Apple is definitely on a roll, but, at least to my admittedly math-challenged mind, an increase from 4.4 to 4.8 per cent seems more like a nudge than a soar.
TAGS: JOURNALISM, MATH, SPIN

Good points, Mr King. Take your pick as to the cause: a math-challenged writer, sloppy subbing, deadline in ten minutes, mixing up the conclusions of the two market research firms, or any combination of the above.
I don’t like that “double-digital”, either. The writer must mean “double digit” growth. Journalists, eh? What can you do with ‘em?
Mea culpa: I’d have to opt for the calclator.
Unbelievable. The 16 percent figure refers the increase in unit sales as reported by IDC, but market share rose around 9 percent. (I’d use percent here; Apple’s share is so small that a dramatic increase in overall share would still look tiny if measured in percentage points). The reporter confused the two, and the editors didn’t catch it before publishing. All it would take to catch the error is a glance at the piece by someone who can do simple math in their head, or has a calculator handy.
What’s barely mentioned is whether the year-over-year change in unit sales is really telling of a trend towards Apple kit.

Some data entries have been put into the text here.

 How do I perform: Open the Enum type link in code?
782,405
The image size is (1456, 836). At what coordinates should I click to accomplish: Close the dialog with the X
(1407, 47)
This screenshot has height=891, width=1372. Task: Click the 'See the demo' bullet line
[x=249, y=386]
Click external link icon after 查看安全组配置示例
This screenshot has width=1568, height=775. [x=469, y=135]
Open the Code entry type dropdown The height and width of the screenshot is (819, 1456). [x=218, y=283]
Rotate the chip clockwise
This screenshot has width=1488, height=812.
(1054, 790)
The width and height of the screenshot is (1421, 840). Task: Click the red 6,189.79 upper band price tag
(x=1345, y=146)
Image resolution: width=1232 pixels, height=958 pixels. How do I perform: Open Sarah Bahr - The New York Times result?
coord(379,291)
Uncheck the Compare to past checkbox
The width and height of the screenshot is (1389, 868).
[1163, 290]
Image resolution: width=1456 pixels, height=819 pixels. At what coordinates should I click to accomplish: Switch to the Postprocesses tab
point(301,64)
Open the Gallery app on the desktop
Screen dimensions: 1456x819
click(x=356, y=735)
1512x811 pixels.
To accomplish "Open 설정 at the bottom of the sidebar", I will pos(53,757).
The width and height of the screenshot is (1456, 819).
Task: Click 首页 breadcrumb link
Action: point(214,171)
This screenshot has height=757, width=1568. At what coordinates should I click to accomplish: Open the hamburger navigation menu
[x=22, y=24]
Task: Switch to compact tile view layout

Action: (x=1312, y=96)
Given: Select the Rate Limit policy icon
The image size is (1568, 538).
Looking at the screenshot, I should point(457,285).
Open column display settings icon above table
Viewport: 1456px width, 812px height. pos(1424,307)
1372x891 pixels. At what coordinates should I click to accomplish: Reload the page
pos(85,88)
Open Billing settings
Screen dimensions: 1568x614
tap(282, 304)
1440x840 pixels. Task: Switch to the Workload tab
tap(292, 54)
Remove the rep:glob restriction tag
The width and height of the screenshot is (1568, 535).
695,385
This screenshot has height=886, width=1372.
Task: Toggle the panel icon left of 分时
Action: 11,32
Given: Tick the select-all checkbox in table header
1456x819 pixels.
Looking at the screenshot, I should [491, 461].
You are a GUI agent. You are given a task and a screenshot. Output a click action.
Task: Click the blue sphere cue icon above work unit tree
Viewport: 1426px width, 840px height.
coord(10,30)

It’s a volatile market where sales fluctuate rapidly according to product introductions. There’s one mention of the new Intel boxes driving sales. So what’s really going on — people in the Mac’s existing market picking up some speedy new hardware, or a real shift?
That’s probably too critical of a question to expect the Mac press–which tends towards advocacy over reporting–to answer.
And as the venerable Bill Walsh would point out: are we talking percentage or percentage points?